In re Shanaira C.

Connecticut Supreme Court

August 10, 2010


The Supreme Court determined in this case that the intervener-appellant, the biological father’s girlfriend, had standing to participate in a contested motion to revoke commitment/transfer of guardianship hearing, notwithstanding the trial court’s previous denial of the intervener’s motions for visitation and custody. The Court also held that parties have a statutory right to an evidentiary hearing on any contested motion to revoke commitment.

Shanaira had been removed from her father and his girlfriend’s house and placed in DCF’s temporary custody. The girlfriend successfully intervened in the case, but her motions for guardianship and visitation were denied. Shanaira was then adjudicated neglected and committed to DCF. Subsequently, DCF filed a motion to revoke commitment and transfer guardianship to the biological mother. The intervener, though present for the contested hearing, was not permitted to call or question witnesses.

On appeal, the appellate court agreed with the intervener that she had standing to participate in the contested hearing. However, the court found that the intervener’s due process rights were not violated because the nature of her interest in the case had changed since her motions for guardianship and visitation had been denied. Additionally, the court held that the limited participation afforded the intervener was harmless because the testimony she wanted to elicit occurred without her calling and questioning witnesses. Justice Borden, sitting on the appellate panel, vigorously dissented, objecting to the informal proceedings employed by the trial court and opining that such proceedings surely violated the intervener’s right to be heard on an important contested custodial issue.

The Supreme Court granted cert to review the case. The Court confirmed that the intervener did indeed have standing to participate in the contested revocation hearing and appeal the court’s decision, despite the court’s previous denials of her motions for visitation and guardianship. The Court further held that the denials of these motions did not necessarily diminish the intervener’s interest and ability to meaningfully contribute to the custodial hearing. The Court noted that a motion to intervene is granted if it is in the best interest of the child. In this case, the intervener’s motion was granted because she was in a close relationship with Shanaira, who called her “Mommy.” As such, per Practice Book § 35a-4, the intervener became a party to the neglect proceeding. It was proper to permit the intervener to participate in the contested dispositional hearing and to offer evidence regarding Shaniara’s best interests.
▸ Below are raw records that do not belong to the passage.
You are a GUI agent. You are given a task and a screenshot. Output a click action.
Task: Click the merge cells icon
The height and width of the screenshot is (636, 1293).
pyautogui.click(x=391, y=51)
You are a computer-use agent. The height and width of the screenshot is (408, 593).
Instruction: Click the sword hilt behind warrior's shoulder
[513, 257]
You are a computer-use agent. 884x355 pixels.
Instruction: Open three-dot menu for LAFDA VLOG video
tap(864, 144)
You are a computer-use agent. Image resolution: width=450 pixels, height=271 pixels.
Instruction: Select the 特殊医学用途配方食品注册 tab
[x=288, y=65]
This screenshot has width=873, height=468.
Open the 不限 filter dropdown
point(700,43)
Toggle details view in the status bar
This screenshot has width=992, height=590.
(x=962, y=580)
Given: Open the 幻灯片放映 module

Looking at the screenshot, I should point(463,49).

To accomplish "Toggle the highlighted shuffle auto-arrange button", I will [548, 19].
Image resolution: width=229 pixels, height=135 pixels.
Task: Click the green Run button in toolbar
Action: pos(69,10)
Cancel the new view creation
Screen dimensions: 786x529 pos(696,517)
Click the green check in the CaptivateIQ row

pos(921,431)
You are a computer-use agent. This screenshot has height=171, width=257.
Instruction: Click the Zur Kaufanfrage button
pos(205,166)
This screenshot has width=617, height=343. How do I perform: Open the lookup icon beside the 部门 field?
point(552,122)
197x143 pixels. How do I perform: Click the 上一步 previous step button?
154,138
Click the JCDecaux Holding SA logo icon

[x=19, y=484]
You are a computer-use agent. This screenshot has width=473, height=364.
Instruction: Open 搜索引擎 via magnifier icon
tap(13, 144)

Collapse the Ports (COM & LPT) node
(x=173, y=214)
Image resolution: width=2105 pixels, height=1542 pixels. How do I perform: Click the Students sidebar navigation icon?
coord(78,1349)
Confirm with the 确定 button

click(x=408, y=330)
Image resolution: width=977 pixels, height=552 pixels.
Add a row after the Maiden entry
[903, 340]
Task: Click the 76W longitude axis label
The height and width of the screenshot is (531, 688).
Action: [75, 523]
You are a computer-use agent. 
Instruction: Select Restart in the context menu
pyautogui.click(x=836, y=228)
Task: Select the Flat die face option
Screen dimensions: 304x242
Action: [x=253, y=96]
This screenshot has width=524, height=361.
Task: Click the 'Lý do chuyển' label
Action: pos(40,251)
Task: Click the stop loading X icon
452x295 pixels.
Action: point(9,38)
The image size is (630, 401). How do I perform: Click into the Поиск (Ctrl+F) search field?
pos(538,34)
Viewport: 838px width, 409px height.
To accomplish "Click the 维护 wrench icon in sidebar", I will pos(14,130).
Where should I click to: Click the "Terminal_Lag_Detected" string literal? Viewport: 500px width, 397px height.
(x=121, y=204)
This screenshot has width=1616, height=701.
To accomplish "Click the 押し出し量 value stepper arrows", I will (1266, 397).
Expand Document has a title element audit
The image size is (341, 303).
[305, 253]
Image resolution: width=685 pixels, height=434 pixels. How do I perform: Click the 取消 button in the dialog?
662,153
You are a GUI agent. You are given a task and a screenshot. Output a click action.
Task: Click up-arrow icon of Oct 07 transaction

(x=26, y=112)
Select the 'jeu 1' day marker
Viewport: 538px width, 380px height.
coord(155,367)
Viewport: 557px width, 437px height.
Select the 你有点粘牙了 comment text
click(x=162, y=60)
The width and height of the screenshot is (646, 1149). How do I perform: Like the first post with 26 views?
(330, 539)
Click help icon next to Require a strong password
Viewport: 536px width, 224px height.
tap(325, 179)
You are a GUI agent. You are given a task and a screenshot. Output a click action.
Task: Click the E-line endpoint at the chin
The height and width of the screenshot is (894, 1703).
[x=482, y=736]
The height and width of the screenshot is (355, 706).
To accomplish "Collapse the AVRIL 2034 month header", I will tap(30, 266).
Additionally, the Court determined that the trial court improperly restricted the intervener’s participation in revocation of commitment hearing, holding that § 46b-129(m) and Practice Book § 35a-14 (c) implicitly require a full evidentiary hearing on a contested dispositional motion. The Court reasoned that § 46b-129(m) and Practice Book § 35a-14 (c) require the court to make specific factual findings in a contested revocation of commitment hearing, and allocates burdens of proof to the parties. A full evidentiary hearing must be afforded to allow the parties to present evidence so they can both establish facts and meet their burdens of proof.

The court noted that, despite the fact that some of the testimony that the intervener wanted to elicit had already been admitted, there was still harm to the intervener because her own questions might have led the court to a different conclusion on the custodial issue. As such the case was remanded for a new dispositional hearing.